In other successes on the health front, Viclink secured a licence and development agreement for jointly owned Ferrier IP around a natural treatment for stomach ulcers, and in the medical device space, Viclink’s start-up Boutiq Sciences joined forces with the University of South Australia to form a new company – Ferronova. The business will focus on commercialising their joint technology—an ultrasensitive magnetic probe, which works in conjunction with Boutiq’s iron core nanoparticle tracers to enable surgeons to detect the spread of cancer throughout the body.
Viclink continued its support of entrepreneurial postgraduate students, supporting the School of Chemical and Physical Sciences’ Brendan Darby and Nick Monohan to secure emerging innovator scholarships, as well as substantial pre-seed accelerator funding to progress development of two exciting instrumentation projects. Working alongside Matthias Meyer, Brendan is developing CloudSpec, a UV-VIS spectrometer with the capability to analyse cloudy and turbid solutions, initially focusing on applications in the wine industry. Nick is progressing a novel Terahertz Camera technology with a focus on border security applications. Both projects have partnered with industry for their initial development, and are supported by commercial mentors.
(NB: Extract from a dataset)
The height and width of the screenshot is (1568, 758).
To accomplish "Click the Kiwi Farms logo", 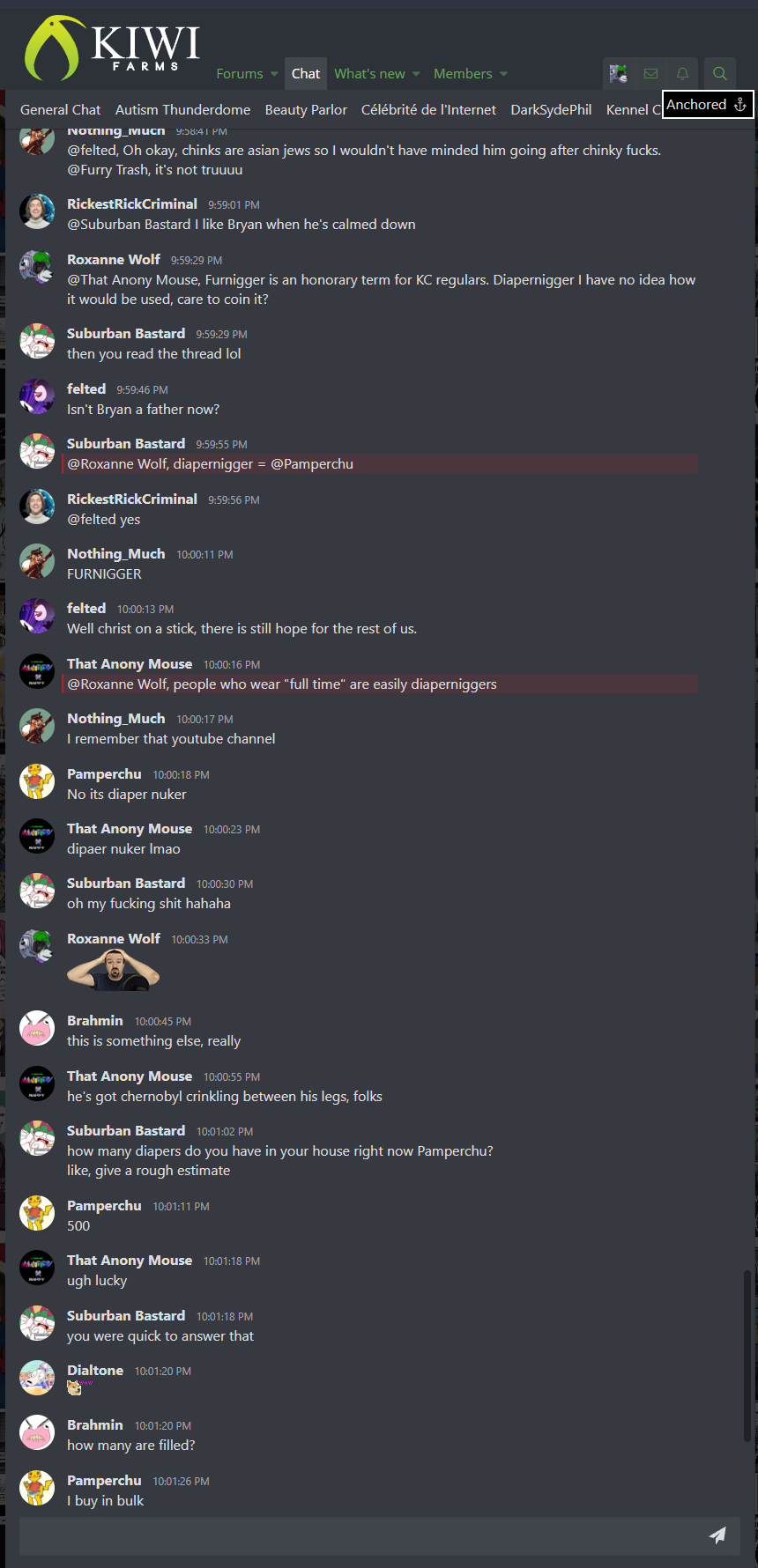I will coord(112,48).
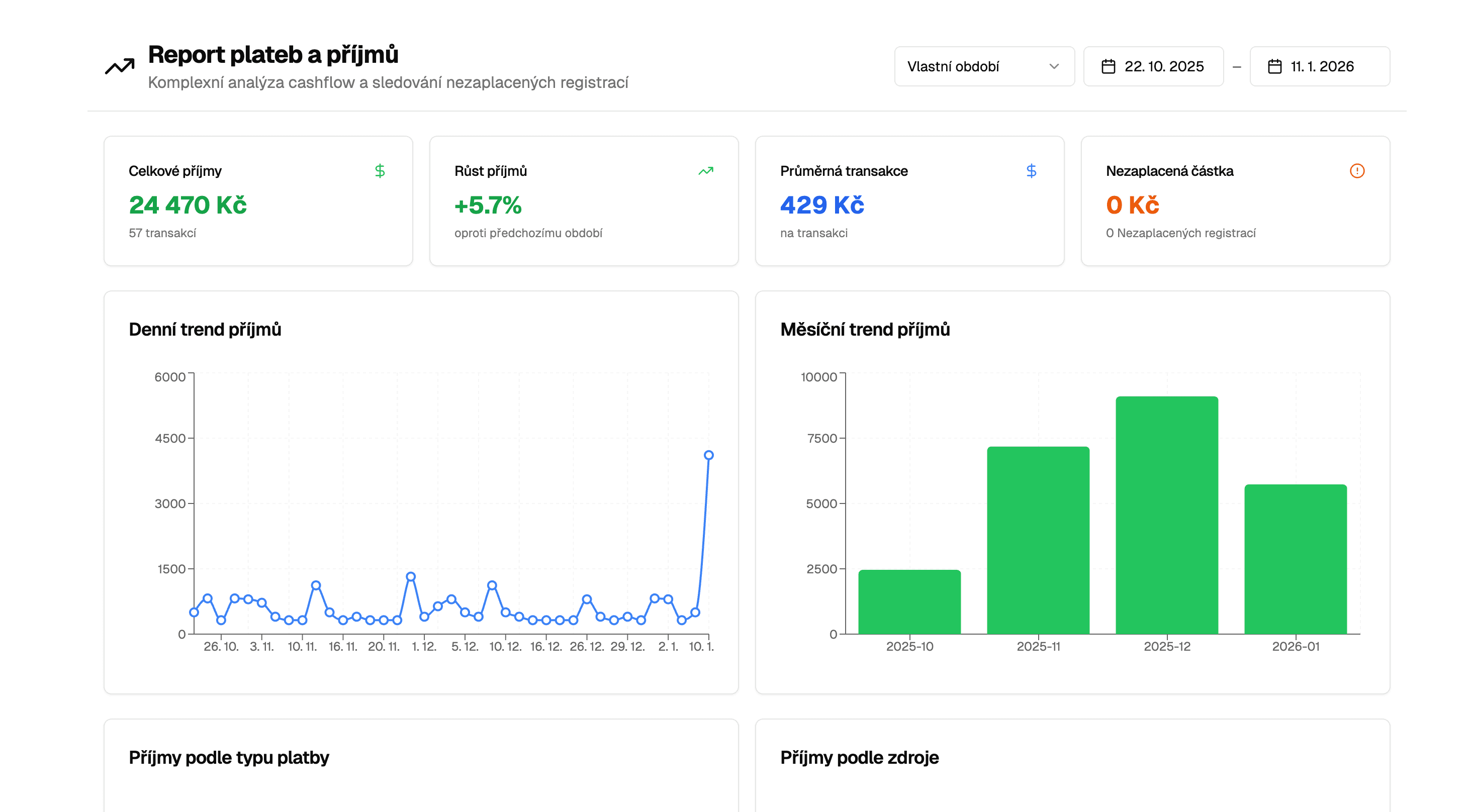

But it’s not just about the sciences. Victoria’s academics are creating some great commercialisation opportunities in other areas as well, such as the humanities, education and business.
From the School of Linguistics and Applied Language Studies came an idea to create a business based around translation services. From education, what began as an idea to improve student achievement became an incorporated business last year (Ed Potential Ltd), while KiVa, a proven anti-bullying programme developed in Finland, was introduced to around 15 New Zealand primary schools by Viclink subsidiary Accent Learning. Accent also delivered English language training in New Zealand to 106 South East Asian government officials and 32 officials from Africa under their ELT Services contract with the Ministry of Foreign Affairs and Trade (MFAT), while offshore, the team established partnerships in Laos, Cambodia, Indonesia and Myanmar to help MFAT prepare prospective New Zealand ASEAN Scholars for postgraduate study in New Zealand.
In the Business School, we’ve been working alongside Dr Richard Norman to investigate the commercial potential of his idea for aiding the planning of meetings and engaging with students, staff and other users. Students are also involved in the exploration of this idea, giving them an insight into the commercialisation process and supporting entrepreneurial behaviour at Victoria.
2016 produced a record number of invention disclosures for Viclink with a total of 38 received from nine different schools and research institutes at Victoria, giving us a solid pipeline of research with commercial potential. We’re excited to be heading into 2017 in such a strong position, and we look forward to continuing our long-term relationships with Victoria’s innovative researchers as we seek to support them at each and every stage of the commercialisation process.